Dr. Andrew Roth, past-interim president of St. Bonaventure University, former president of Notre Dame College, and currently a scholar in residence at the Jefferson Educational Society, will speak on “The American Story:  What Binds us Together as Americans.”  Dr. Roth will explore the current divisions found in today’s political culture wars and the role of the American story in creating a common ground as citizens.

As recent elections have shown, the United States is a deeply divided nation.  Some speculate we might be on the verge of a second civil war, that we are more divided now than at any other time since the 1860s.  Others speculate we are in a cultural civil war, that red and blue America are irreconcilably divided. If true, how did this cultural war begin and what are its lines of discord?

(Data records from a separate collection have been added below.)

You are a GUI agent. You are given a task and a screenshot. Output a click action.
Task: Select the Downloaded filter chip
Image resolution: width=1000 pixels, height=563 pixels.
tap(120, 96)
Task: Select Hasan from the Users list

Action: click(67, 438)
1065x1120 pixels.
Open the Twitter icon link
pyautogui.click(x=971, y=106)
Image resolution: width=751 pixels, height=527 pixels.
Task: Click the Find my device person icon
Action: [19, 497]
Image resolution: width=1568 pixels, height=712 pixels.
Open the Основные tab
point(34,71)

In a nation with an electorate deeply polarized along partisan political lines and cultural/tribal lines, is there an American story that we can agree upon?  Is there an understanding of the American experience that provides a common ground for civil life?  Does such a story continue to exist?  Did it ever exist?  Or as, Dr. Roth asks, “Is there more than one ‘American Story’? Is it possible that the ‘American Story’ is actually a tapestry composed of many threads with 2-3 dominant motifs”?

Roth believes that America, founded on several essential beliefs, is actually an existential nation in a perpetual state of becoming as, even now in 2019, Americans seek to answer Hector St. John Crevecouer’s more than 200-year-old question “What then is the American, this new person (sic)”?

Explore this fascinating topic with Dr. Roth at St. Bonaventure University.  All are welcome.  Refreshments will be served.

Earlier in the day, Dr. Roth will meet with students in Dr. Payne’s History 417:  Culture Wars:   The Politics of Memory to present “1968:  The Far Side of the Moon and the Birth of the Culture Wars,” his research and interest in the intersection between generational politics, culture wars, and historical narrative.